Exploring Transdifferentiation in the Pancreas

Cellular differentiation is the process by which stem cells and other progenitor cells divide to form specialized cell populations - of which there are a great many different types in the body. Much of stem cell research to date has been focused on finding out how to first obtain stem cells and then differentiate them to form specific desired types of specialized cell. This has been a challenging process, but advances in biotechnology are making it easier and less costly as the years go by.

Cells are programmable machinery; it seems to be the case that any given type of cell holds the potential to produce any other type of cell, if researchers just understood the right chemical and genetic cues and instructions. Thus in addition to the work of reverting specialized cells into stem cells, and differentiating stem cells into desired specialized cells, there is also the possibility of achieving transdifferentiation - converting one type of cell directly into another without passing through a stem cell stage.

In recently reported research, researchers are making inroads in converting various types of cell in the pancreas - which offers the possibility of a fairly direct path towards providing new beta cells to diabetes patients:

While the current standard of treatment for diabetes - insulin therapy - helps patients maintain sugar levels, it isn't perfect, and many patients remain at high risk of developing a variety of medical complications. Replenishing lost beta cells could serve as a more permanent solution, both for those who have lost such cells due to an immune assault (Type 1 diabetes) and those who acquire diabetes later in life due to insulin resistance (Type 2).

"Our work shows that beta cells and related endocrine cells can easily be converted into each other," said study co-author Dr. Anil Bhushan, an associate professor of medicine in the endocrinology division at the David Geffen School of Medicine at UCLA and in the UCLA Department of Molecular, Cell and Developmental Biology.
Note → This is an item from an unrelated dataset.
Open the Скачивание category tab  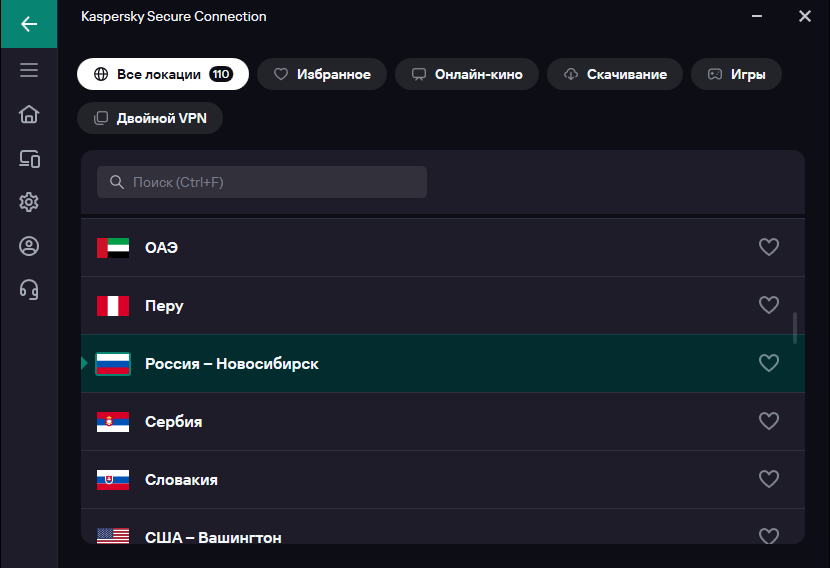coord(615,74)
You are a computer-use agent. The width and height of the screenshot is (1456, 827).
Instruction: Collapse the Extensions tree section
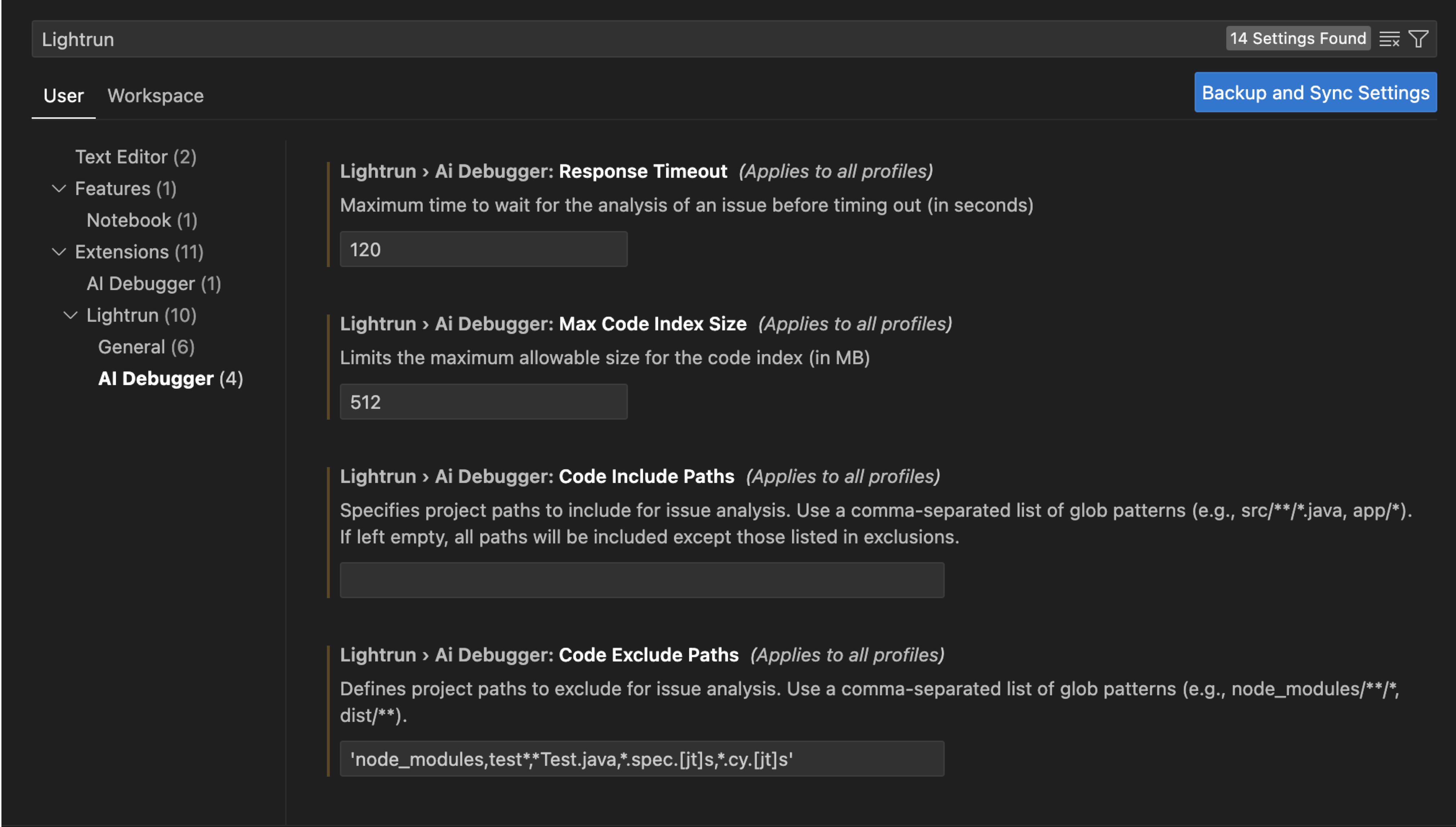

It had long been assumed that the identity of cells was "locked" into place and that they could not be switched into other cell types. But recent studies have shown that some types of cells can be coaxed into changing into others - findings that have intensified interest in understanding the mechanisms that maintain beta cell identity.

This is as much the age of controlling cells as it is the age of biotechnology. Researchers are presently building the foundation for complete control over the component machinery of the human body. Along the way to that goal lies the production of ever more effective general repair kits for all forms of damage that originate in missing or damaged cell populations - including one portion of aging itself.